Home Bias
Candlefocus EditorThere are several reasons why investors might have a home bias in their portfolio. Transaction costs, inaccessibility, and unfamiliarity with foreign equities are some of the most common reasons. In the past, investors may have been less likely to invest in foreign markets due to high transaction costs, lack of information and liquidity, or lack of experience in those markets. Additionally, investors may be unfamiliar with the legal and political system in the foreign market which can lead to a feeling of discomfort with investing there. However, in today’s global markets, these barriers to entry are significantly less of a factor.
Interestingly, home bias affects not only individual investors, but experienced and professional investors, such as mutual fund managers as well. This phenomenon has been studied across different generations, and generational differences were observed. For example, younger generations were more likely to hold a greater portion of foreign equities than older generations and were more willing to take the risks associated with doing so.
Investing in foreign equities is now much easier than in the past due to the emergence of newer technologies and investment vehicles such as ETFs.

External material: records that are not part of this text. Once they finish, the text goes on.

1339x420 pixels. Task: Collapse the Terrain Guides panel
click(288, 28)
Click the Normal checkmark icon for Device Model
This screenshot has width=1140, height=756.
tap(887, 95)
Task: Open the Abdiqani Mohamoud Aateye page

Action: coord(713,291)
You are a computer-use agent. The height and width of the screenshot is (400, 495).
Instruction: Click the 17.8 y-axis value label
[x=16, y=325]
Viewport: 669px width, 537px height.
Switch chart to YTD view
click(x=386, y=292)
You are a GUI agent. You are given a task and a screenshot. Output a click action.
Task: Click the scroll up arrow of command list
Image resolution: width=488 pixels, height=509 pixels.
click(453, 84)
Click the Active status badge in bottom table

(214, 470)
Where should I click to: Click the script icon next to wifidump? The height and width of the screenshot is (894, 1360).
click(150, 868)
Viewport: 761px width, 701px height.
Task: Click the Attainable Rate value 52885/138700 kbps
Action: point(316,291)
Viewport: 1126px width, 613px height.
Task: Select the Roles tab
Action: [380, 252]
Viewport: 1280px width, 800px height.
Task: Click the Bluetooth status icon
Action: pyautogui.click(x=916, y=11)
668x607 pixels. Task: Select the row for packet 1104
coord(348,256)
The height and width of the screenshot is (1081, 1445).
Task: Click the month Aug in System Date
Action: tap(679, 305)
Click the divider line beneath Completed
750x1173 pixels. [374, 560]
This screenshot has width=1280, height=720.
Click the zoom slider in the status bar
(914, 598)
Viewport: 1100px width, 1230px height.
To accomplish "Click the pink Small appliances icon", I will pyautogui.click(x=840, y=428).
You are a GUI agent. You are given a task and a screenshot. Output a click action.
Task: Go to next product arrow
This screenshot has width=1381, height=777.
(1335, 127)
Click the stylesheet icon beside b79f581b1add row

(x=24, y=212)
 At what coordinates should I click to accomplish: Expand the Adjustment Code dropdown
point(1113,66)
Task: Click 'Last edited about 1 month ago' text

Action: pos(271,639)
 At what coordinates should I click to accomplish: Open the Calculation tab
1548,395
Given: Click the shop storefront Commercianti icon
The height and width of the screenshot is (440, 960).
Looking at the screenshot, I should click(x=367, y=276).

With access to financial information and online trading platforms, investors have more visibility into global markets and can now access these markets with fewer transaction costs and in a much shorter period of time.
With the arrival of technology and automation, global markets have opened up a lot, providing investors with a wealth of opportunities to diversify their portfolios. Although home bias still exists, investors should consider diversifying into foreign markets when possible as it can potentially open up a wide range of untapped opportunities and returns. However, investors should also keep in mind the risks associated with foreign investments, including currency exchanges and unfamiliar legal and political systems.